Source >>
• • • •
Lyndon Johnson did not define liberalism for legions of left-leaning activists and voters, nor did Richard Nixon define conservatism among the ranks of right-leaning ones (which is why Goldwater felt it necessary to plead with conservatives to support Nixon).
Indeed, despite the fact that modern American conservatism allies itself with an old, even ancient, political tradition, it's largely forgotten that it is arguably the youngest of political movements in America -- certainly younger than progressivism, socialism or libertarianism (in all of its strains from anarchism to classical liberalism).
I understand very well that conservatives often bristle at the idea they need to change with the times. As the famous line from (the far from famous) Lucius Cary, 2nd Viscount Falkland, goes, "where it is not necessary to change, it is necessary not to change."
But we forget that the conservative movement's strength came from the fact that it was armed with new arguments from diverse intellectual sources. More importantly, its vigor stemmed from the fact that these various strains of conservatives were eager to argue amongst themselves. There are arguments aplenty on the right these days, but the vast majority of them are arguments over a specific personality -- Donald Trump -- not a body of ideas. And to the extent that there are arguments about ideas, they tend to be subsumed into the larger imperative to attack or defend Trump.
As I've argued before, the best thing Trump did was to shatter the calcified and sclerotic policy agenda of Reaganism. To paraphrase "Ghostbusters," he was not the form of destroyer I would have picked, but the destruction was necessary nonetheless.
• • • •
Data records >>
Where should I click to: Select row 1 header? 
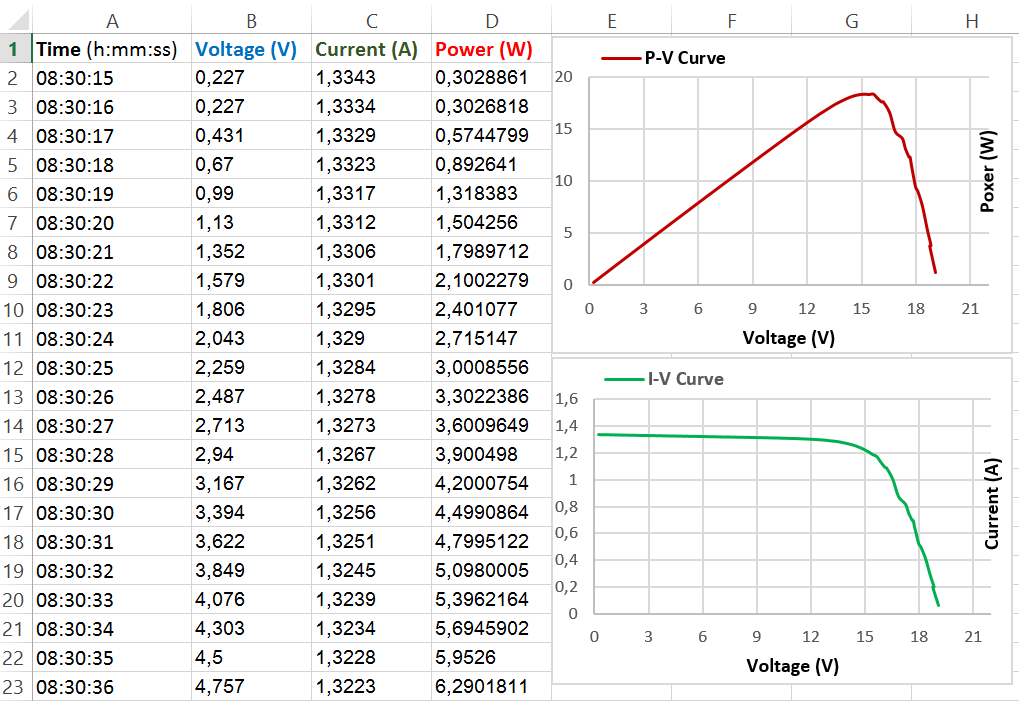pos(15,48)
• • • •
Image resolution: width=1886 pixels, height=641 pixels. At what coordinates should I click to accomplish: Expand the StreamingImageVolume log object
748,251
• • • •
Tasks for this exercise >>
[a] In the passage on American conservatism, which film does the author paraphrase when calling Trump an unexpected destroyer?
[b] Reproduce the stretch of the passage on American conservatism from "Lyndon Johnson did" through "to support Nixon).".

Solution set >>
[a] "Ghostbusters."

[b]
Lyndon Johnson did not define liberalism for legions of left-leaning activists and voters, nor did Richard Nixon define conservatism among the ranks of right-leaning ones (which is why Goldwater felt it necessary to plead with conservatives to support Nixon).